Collected data
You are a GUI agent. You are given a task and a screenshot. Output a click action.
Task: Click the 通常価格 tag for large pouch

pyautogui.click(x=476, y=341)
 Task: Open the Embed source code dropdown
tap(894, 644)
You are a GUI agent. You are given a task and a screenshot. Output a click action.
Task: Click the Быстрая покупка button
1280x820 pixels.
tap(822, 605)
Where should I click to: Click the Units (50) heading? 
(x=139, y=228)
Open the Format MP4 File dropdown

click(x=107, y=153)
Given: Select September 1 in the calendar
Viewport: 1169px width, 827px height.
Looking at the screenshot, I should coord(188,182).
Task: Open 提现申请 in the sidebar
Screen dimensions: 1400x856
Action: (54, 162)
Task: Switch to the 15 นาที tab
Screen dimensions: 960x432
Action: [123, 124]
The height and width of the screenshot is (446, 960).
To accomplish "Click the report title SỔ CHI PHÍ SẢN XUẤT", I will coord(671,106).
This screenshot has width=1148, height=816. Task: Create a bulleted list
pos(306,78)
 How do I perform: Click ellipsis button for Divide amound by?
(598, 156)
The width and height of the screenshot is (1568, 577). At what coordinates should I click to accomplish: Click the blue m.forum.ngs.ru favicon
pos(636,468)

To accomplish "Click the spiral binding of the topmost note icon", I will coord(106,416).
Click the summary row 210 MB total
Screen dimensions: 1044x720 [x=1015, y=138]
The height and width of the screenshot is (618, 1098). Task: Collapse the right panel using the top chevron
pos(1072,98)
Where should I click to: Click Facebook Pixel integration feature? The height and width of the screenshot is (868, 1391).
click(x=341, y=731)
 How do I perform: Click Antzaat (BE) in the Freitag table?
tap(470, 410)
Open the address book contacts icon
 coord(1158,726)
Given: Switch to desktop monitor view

*TASK DESCRIPTION:*
Once you have read the records above, write them all out exactly.

*OUTPUT OF THE TASK:*
You are a GUI agent. You are given a task and a screenshot. Output a click action.
Task: Click the 通常価格 tag for large pouch

pyautogui.click(x=476, y=341)
 Task: Open the Embed source code dropdown
tap(894, 644)
You are a GUI agent. You are given a task and a screenshot. Output a click action.
Task: Click the Быстрая покупка button
1280x820 pixels.
tap(822, 605)
Where should I click to: Click the Units (50) heading? 
(x=139, y=228)
Open the Format MP4 File dropdown

click(x=107, y=153)
Given: Select September 1 in the calendar
Viewport: 1169px width, 827px height.
Looking at the screenshot, I should coord(188,182).
Task: Open 提现申请 in the sidebar
Screen dimensions: 1400x856
Action: (54, 162)
Task: Switch to the 15 นาที tab
Screen dimensions: 960x432
Action: [123, 124]
The height and width of the screenshot is (446, 960).
To accomplish "Click the report title SỔ CHI PHÍ SẢN XUẤT", I will coord(671,106).
This screenshot has width=1148, height=816. Task: Create a bulleted list
pos(306,78)
 How do I perform: Click ellipsis button for Divide amound by?
(598, 156)
The width and height of the screenshot is (1568, 577). At what coordinates should I click to accomplish: Click the blue m.forum.ngs.ru favicon
pos(636,468)

To accomplish "Click the spiral binding of the topmost note icon", I will coord(106,416).
Click the summary row 210 MB total
Screen dimensions: 1044x720 [x=1015, y=138]
The height and width of the screenshot is (618, 1098). Task: Collapse the right panel using the top chevron
pos(1072,98)
Where should I click to: Click Facebook Pixel integration feature? The height and width of the screenshot is (868, 1391).
click(x=341, y=731)
 How do I perform: Click Antzaat (BE) in the Freitag table?
tap(470, 410)
Open the address book contacts icon
 coord(1158,726)
Given: Switch to desktop monitor view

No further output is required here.